Exercise description
All lines of the material below that include the string "method" are to be copied.

── Extracted records

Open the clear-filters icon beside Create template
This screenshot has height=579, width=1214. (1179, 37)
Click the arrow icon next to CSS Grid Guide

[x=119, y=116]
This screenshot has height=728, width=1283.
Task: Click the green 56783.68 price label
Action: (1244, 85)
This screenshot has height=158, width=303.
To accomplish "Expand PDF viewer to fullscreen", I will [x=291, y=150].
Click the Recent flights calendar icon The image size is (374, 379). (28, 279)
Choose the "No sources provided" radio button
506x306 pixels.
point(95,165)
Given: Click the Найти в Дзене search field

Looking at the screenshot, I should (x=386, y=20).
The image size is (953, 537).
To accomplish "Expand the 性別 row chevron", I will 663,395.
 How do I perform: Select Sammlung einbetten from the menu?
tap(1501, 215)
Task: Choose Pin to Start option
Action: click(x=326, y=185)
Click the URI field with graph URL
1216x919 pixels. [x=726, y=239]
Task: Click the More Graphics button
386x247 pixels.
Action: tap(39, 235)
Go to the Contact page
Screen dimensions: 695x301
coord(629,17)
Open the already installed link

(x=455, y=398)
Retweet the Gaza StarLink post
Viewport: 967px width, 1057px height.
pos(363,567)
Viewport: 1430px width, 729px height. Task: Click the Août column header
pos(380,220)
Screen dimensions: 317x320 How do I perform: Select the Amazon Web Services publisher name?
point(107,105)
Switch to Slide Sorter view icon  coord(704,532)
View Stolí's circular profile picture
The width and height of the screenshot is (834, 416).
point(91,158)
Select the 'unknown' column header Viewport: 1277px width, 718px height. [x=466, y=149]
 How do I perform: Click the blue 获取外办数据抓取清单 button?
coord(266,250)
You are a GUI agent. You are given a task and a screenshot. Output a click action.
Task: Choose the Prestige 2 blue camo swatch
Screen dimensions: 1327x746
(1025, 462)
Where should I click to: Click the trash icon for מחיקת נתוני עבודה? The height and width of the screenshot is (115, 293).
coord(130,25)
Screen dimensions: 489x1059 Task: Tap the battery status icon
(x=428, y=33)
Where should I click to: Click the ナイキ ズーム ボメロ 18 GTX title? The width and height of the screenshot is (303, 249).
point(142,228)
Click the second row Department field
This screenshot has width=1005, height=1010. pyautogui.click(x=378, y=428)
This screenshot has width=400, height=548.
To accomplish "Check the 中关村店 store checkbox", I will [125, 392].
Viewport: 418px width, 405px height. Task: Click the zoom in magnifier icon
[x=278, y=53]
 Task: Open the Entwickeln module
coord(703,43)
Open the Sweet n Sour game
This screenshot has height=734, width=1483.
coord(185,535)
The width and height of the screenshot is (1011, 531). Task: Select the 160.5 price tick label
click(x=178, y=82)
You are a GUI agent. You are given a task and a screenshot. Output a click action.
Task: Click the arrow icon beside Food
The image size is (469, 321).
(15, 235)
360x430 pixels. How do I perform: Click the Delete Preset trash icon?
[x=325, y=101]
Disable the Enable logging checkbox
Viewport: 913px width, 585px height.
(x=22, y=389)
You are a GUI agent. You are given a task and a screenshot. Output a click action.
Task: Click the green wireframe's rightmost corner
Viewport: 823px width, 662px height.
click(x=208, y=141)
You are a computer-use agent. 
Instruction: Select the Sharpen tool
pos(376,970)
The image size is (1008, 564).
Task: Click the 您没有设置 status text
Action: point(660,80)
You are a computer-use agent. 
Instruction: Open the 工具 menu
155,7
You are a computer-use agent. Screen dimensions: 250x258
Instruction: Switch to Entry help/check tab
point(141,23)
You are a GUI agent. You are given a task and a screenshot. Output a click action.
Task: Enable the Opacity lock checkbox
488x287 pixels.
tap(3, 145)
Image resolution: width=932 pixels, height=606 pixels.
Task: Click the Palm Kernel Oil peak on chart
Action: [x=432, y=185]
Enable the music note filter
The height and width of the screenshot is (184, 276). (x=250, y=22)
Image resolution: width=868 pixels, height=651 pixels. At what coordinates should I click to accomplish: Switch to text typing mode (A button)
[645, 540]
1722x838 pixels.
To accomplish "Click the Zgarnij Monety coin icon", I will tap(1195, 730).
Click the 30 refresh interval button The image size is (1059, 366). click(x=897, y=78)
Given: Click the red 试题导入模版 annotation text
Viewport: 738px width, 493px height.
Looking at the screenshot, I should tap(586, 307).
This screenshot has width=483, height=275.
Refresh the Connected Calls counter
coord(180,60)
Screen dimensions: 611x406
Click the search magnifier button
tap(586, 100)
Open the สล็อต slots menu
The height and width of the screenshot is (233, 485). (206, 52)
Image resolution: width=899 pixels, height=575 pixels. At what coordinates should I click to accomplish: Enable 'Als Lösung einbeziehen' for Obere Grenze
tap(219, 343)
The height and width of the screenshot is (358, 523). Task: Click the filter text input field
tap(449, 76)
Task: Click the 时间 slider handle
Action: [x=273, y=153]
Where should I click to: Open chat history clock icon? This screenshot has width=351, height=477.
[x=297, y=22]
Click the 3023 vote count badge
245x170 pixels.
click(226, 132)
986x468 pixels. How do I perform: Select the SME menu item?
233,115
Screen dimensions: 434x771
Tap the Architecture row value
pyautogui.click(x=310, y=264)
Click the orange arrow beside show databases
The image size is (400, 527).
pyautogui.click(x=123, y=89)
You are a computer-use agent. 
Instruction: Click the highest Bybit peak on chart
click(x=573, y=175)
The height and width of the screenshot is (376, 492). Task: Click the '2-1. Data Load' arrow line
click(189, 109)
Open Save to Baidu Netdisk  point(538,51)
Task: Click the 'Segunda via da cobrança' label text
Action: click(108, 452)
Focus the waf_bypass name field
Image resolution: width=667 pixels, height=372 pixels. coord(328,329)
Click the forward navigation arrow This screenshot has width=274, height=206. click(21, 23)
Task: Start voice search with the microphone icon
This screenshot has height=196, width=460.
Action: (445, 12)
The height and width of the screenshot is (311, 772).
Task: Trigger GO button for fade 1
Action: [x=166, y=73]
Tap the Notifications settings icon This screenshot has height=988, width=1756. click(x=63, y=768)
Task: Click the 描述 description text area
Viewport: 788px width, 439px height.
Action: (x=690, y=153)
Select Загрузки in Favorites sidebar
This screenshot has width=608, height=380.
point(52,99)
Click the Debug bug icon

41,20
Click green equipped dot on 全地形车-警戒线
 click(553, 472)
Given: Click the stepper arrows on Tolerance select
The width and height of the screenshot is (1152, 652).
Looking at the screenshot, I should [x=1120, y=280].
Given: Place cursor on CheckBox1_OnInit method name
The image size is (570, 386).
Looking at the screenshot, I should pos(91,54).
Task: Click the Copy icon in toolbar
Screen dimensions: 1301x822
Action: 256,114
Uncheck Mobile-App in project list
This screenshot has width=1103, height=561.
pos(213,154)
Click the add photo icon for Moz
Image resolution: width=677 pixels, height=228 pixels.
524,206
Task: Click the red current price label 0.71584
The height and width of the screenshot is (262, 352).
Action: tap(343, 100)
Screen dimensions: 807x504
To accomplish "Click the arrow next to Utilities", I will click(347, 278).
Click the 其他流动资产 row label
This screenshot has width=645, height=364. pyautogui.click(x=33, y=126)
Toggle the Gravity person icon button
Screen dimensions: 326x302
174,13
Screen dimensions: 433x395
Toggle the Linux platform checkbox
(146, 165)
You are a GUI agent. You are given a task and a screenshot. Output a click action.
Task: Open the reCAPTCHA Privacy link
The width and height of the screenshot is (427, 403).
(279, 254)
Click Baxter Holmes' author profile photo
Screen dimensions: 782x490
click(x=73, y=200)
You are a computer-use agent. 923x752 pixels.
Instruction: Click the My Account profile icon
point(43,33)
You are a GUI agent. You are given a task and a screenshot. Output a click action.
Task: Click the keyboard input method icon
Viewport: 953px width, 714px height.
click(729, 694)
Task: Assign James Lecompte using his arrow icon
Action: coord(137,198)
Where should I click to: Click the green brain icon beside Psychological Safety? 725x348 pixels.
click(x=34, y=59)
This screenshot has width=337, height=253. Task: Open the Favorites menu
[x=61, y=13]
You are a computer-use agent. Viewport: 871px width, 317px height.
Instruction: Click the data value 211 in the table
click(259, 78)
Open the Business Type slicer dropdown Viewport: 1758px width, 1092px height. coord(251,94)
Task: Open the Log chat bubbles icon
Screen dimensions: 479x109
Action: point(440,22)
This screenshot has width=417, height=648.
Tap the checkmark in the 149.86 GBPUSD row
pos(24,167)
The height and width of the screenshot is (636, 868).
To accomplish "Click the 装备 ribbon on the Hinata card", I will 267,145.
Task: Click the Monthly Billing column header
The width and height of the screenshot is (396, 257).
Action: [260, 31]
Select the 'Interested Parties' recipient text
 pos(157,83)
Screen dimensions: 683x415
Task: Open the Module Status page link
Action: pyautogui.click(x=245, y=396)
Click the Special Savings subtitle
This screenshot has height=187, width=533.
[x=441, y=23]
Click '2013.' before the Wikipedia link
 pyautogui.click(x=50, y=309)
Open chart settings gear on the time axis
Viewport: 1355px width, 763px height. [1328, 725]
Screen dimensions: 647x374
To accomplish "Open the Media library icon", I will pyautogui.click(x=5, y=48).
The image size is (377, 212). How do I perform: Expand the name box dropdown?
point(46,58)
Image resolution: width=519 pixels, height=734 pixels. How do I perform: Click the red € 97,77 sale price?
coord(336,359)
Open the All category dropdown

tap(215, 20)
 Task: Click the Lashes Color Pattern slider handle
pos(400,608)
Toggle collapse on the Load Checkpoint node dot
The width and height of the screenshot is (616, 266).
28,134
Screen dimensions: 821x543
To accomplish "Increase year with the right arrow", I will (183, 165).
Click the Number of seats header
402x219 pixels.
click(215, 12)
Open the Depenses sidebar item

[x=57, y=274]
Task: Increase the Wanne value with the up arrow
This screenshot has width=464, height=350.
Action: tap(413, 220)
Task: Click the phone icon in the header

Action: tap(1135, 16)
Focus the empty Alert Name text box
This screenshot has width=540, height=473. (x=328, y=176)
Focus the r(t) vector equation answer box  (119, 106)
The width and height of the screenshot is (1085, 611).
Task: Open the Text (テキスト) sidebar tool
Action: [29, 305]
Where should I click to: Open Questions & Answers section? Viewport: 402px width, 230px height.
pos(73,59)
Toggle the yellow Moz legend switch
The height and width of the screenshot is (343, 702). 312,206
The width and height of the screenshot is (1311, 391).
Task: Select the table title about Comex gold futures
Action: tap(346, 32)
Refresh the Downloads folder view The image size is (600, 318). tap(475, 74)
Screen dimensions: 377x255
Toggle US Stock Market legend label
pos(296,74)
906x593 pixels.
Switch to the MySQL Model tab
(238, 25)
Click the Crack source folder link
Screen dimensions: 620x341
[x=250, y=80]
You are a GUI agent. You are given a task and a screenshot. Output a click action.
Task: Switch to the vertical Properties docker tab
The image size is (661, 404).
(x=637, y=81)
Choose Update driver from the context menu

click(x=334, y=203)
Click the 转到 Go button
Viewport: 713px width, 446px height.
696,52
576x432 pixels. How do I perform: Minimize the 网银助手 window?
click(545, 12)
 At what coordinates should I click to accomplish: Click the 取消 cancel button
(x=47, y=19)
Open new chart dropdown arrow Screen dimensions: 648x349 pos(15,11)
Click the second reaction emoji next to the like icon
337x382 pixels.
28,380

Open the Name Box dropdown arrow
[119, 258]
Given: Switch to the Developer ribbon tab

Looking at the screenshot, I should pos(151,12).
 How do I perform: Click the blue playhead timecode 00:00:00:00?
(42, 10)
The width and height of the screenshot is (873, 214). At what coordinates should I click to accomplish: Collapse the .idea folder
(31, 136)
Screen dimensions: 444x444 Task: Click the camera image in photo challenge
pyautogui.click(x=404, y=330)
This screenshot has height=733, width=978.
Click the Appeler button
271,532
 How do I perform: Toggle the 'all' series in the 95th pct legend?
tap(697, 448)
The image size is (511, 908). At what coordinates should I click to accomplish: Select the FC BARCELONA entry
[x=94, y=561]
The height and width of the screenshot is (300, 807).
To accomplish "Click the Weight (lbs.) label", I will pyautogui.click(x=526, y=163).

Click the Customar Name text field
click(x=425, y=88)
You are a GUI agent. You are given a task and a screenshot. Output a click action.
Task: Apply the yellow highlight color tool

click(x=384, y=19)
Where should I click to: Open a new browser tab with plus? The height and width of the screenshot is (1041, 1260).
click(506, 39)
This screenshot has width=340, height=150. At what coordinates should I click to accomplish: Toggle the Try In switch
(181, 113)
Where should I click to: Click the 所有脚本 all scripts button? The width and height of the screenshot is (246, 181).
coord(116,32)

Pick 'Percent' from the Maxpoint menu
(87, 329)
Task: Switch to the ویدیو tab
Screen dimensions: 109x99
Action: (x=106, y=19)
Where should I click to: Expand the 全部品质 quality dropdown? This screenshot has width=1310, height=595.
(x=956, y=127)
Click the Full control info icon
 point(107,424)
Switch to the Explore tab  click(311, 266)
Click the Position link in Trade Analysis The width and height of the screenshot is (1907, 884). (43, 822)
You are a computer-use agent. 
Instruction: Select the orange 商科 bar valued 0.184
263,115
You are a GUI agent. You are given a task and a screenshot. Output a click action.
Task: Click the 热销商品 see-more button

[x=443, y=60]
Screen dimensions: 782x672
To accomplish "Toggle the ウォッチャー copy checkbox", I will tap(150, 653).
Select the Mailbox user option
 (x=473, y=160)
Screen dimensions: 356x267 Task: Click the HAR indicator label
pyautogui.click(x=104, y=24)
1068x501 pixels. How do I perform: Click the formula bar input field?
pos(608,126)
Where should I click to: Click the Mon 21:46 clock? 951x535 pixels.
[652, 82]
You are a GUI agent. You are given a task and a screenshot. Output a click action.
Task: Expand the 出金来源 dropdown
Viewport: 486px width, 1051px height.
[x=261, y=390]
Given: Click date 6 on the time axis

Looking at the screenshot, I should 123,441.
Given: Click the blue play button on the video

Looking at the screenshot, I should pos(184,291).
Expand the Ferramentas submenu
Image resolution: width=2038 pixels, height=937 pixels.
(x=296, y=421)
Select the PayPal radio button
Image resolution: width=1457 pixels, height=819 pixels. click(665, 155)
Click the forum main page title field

────

Your response
Given: Place cursor on CheckBox1_OnInit method name
Task: Click the keyboard input method icon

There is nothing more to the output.